Alternatives to Buying Followers and Subscribers

Instead of buying fake followers, here are some legitimate strategies to grow your audience:

Improve Your Content

Creating higher quality, more engaging content tailored to your audience will naturally attract real followers.

Engage With Your Audience

Commenting on others’ posts, responding to comments, and participating in engagement pods helps build authentic connections.

Optimize Your Profile and Content

Ensure you have an optimized profile, relevant hashtags, enticing captions, and searchable titles to get discovered.

Run Contests and Giveaways

Contests are a tried and true tactic to gain real followers who want to participate to win prizes.

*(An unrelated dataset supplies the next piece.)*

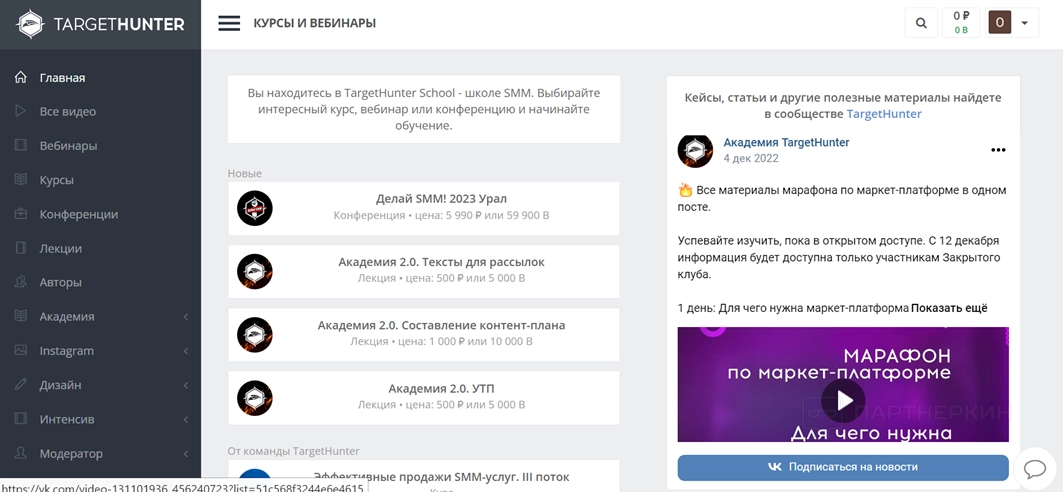Expand the Instagram sidebar section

Collaborate With Relevant Creators

Team up with creators in your niche to tap into each other’s audiences and cross-promote content.

Advertise Strategically

Consider running ads to promote your posts and channel to targeted demographics aligned with your brand.

Diversify Your Promotion

Promote your content across multiple channels like email newsletters, website, and different social platforms.

While these tactics require more work than buying followers, they will drive real, sustainable growth and engagement. The end result is an audience that genuinely cares about your work.

The Risks of Buying Subscribers in Summary

Here is a recap of the key risks to consider before buying followers, likes, and subscribers:

Risk Description
Bans and Terminated Accounts Social platforms regularly ban accounts using bought engagement and fake followers
Distrust From Real Users Savvy users detect and call out inauthentic practices, damaging credibility
No Real Business Value Fake followers don’t engage or convert to customers. Vanity metrics are meaningless.
Wasted Money Bought followers rarely stick around and require ongoing purchases to maintain
Less Organic Reach Fake followers may actually reduce your content’s reach to real audiences
Lower Engagement Rates Suspiciously low engagement rates reveal inflated follower counts

These substantial risks should give any creator pause before considering buying followers or subscribers. There are always better, legitimate alternatives.

Conclusion

While buying social media followers, likes and subscribers does happen, it comes with considerable risks ranging from damaged credibility to platform bans. Occasional vanity spikes come at the cost of stunting real, organic growth.

Authenticity and trust are far more valuable than vanity metrics alone. The best approach is to stay patient, keep refining your content, and use legitimate promotional strategies. Your ideal audience will follow as you consistently provide value.

Quality over quantity is key – a small tribe of real, engaged followers is infinitely more valuable than an army of fake bot accounts. Ultimately, you want to build community and business value, not just superficial follower counts.